Singal, in his order last month, referred to concerns about “hazards and restrictions” on the Brown property, and said, “quite simply, the ‘unique circumstances’ of the Brown case gave rise to special security concerns at the Plainfield property.”
He also said that a contractor hired by the federal government to oversee the various services at the Brown property said that the plow rates “were fair, reasonable and superior to those of the other vendors.”
Plainfield Town Administrator Steve Halleran said town officials weren’t happy with the judge’s decision, which did add some $4,000 to the government’s initial offer to Plainfield, but had decided not to contest the decision further.

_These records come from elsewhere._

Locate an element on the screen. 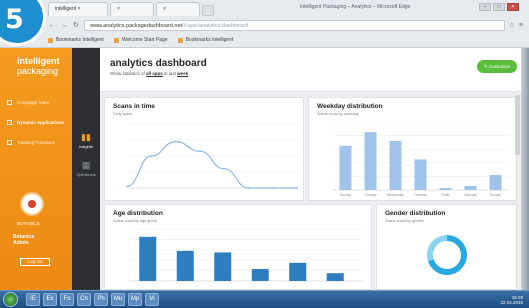 This screenshot has height=308, width=529. scrollbar is located at coordinates (518, 125).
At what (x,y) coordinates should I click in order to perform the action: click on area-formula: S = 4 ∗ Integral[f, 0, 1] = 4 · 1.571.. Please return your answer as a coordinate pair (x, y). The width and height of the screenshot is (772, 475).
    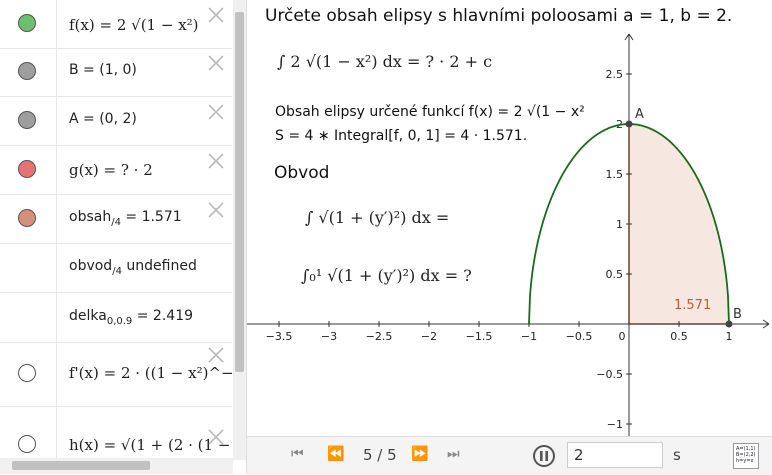
    Looking at the image, I should click on (402, 136).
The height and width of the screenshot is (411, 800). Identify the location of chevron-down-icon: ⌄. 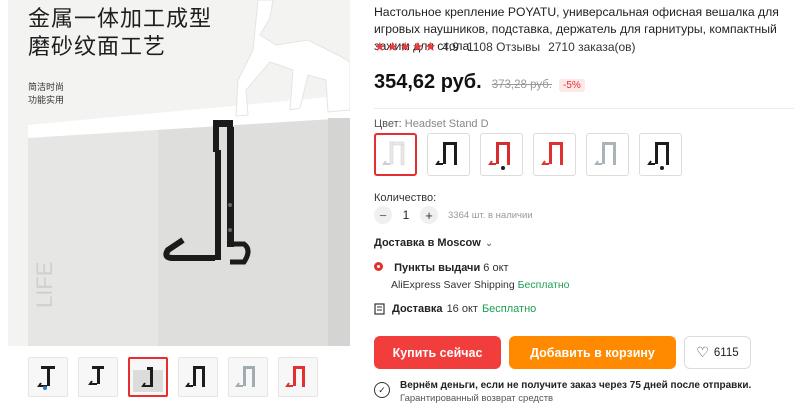
(489, 243).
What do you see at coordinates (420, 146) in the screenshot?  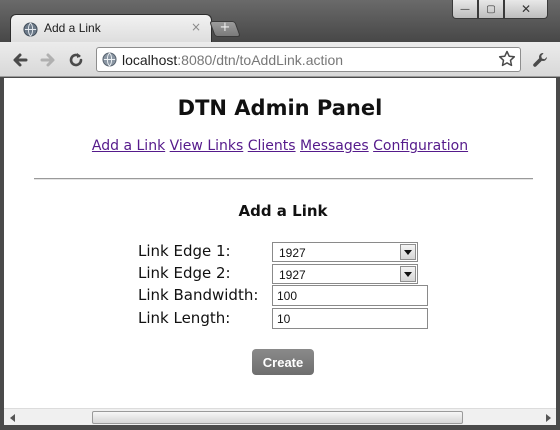 I see `nav-link-configuration: Configuration` at bounding box center [420, 146].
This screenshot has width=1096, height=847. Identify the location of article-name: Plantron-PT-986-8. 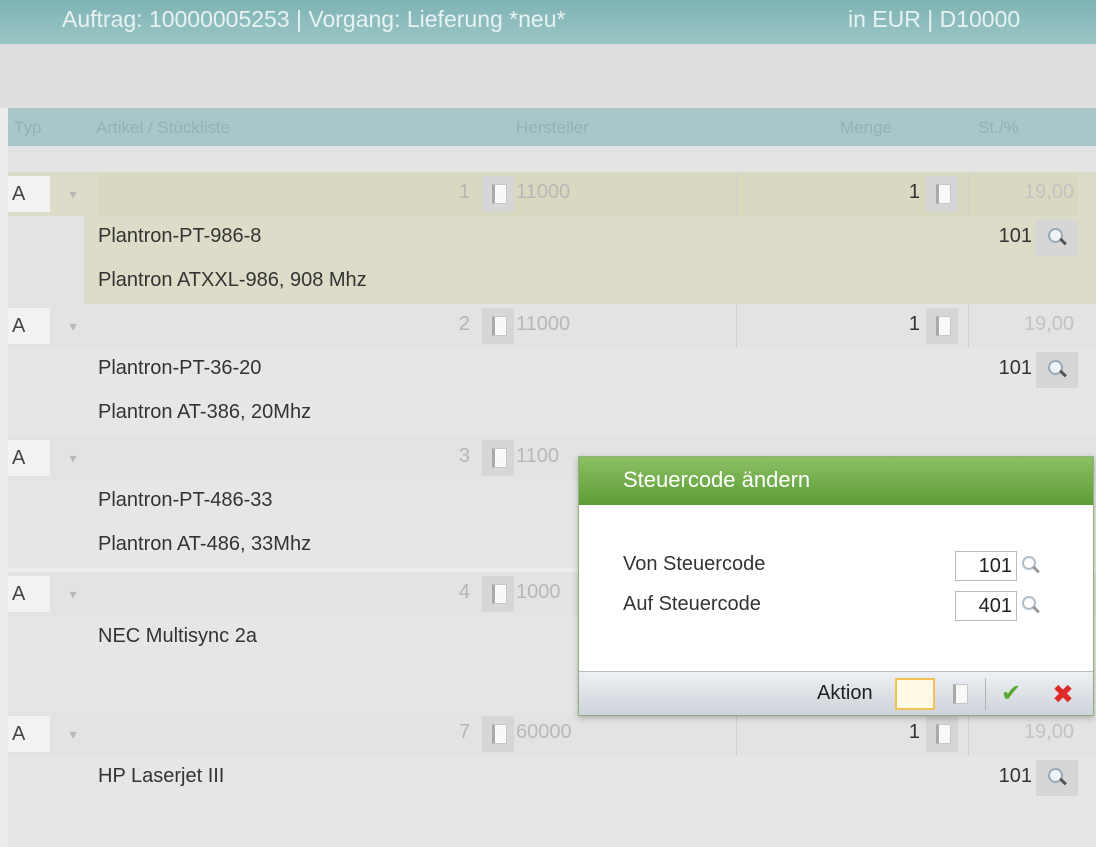
(528, 238).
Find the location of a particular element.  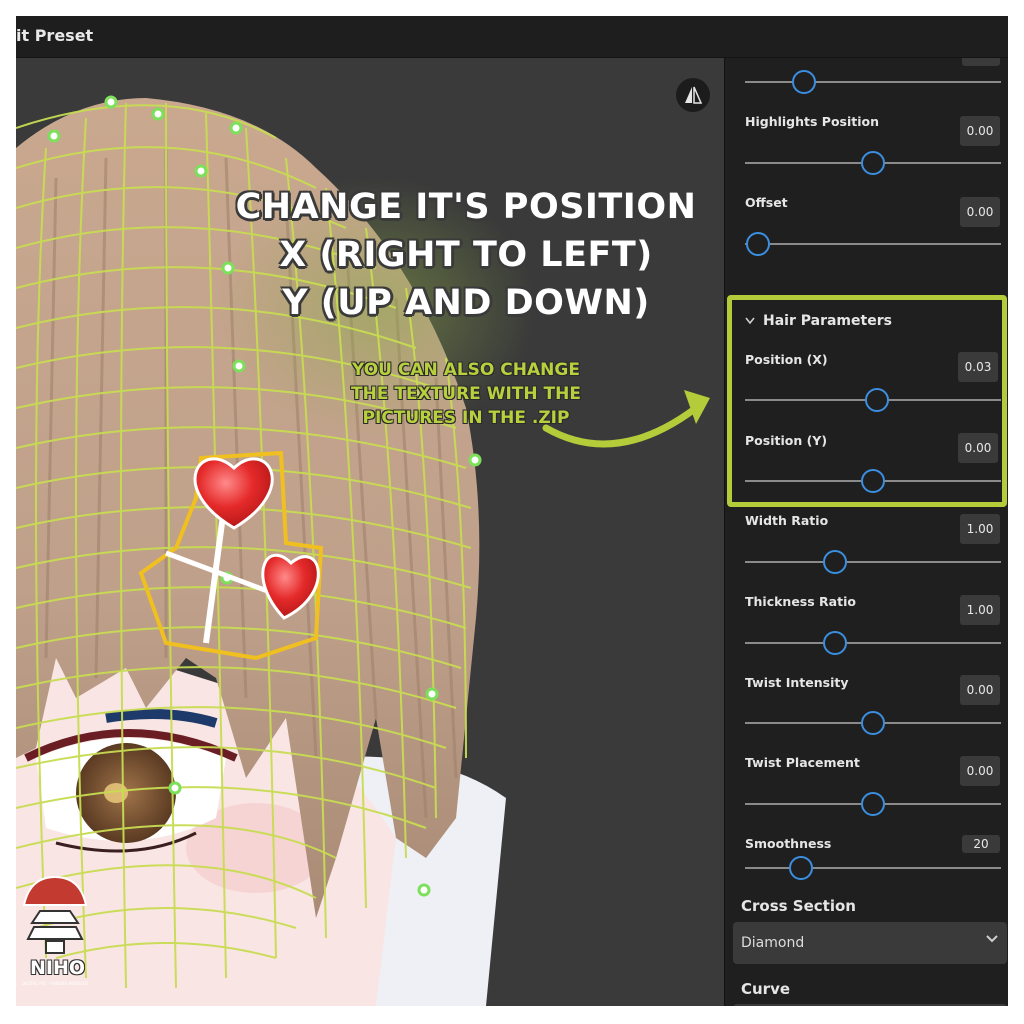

“It seems incredible to us that the federal government spent $174,000 maintaining that property,” Halleran said. “The taxpayers are getting hosed.”
But he also said Plainfield had already budgeted a $120,000 reserve for uncollectable taxes, which covers the principal in taxes it had hoped to collect.
“The bottom line is our stated financial position for 2016/17 is unaffected, but we still are out $102,000,” Halleran said via email.
The federal government also seized and sold Elaine Brown’s dental office on Glen Road in Lebanon, but the city is only losing out on about $8,000 in taxes and interest in that case.
Singal’s final order calls for Lebanon to get about $334,600 in proceeds, while the federal government will get $80,339 for its expenses there.
The Lebanon property was also purchased by Hollander in the 2015 auction for $415,000.
Hollander has put the Browns’ Plainfield home up for sale, and it is now listed at $319,000.
Halleran said he is current on his taxes.
The Browns, who are both in their 70s and in separate federal prisons, were convicted in 2009 of conspiracy to prevent government agents from discharging their duties, obstruction of justice, and illegal possession of firearms, among other charges.
Although Plainfield feels short-changed in its share of the proceeds, the judge’s order also notes that there was no money remaining to satisfy any federal tax liens that might have applied to either property.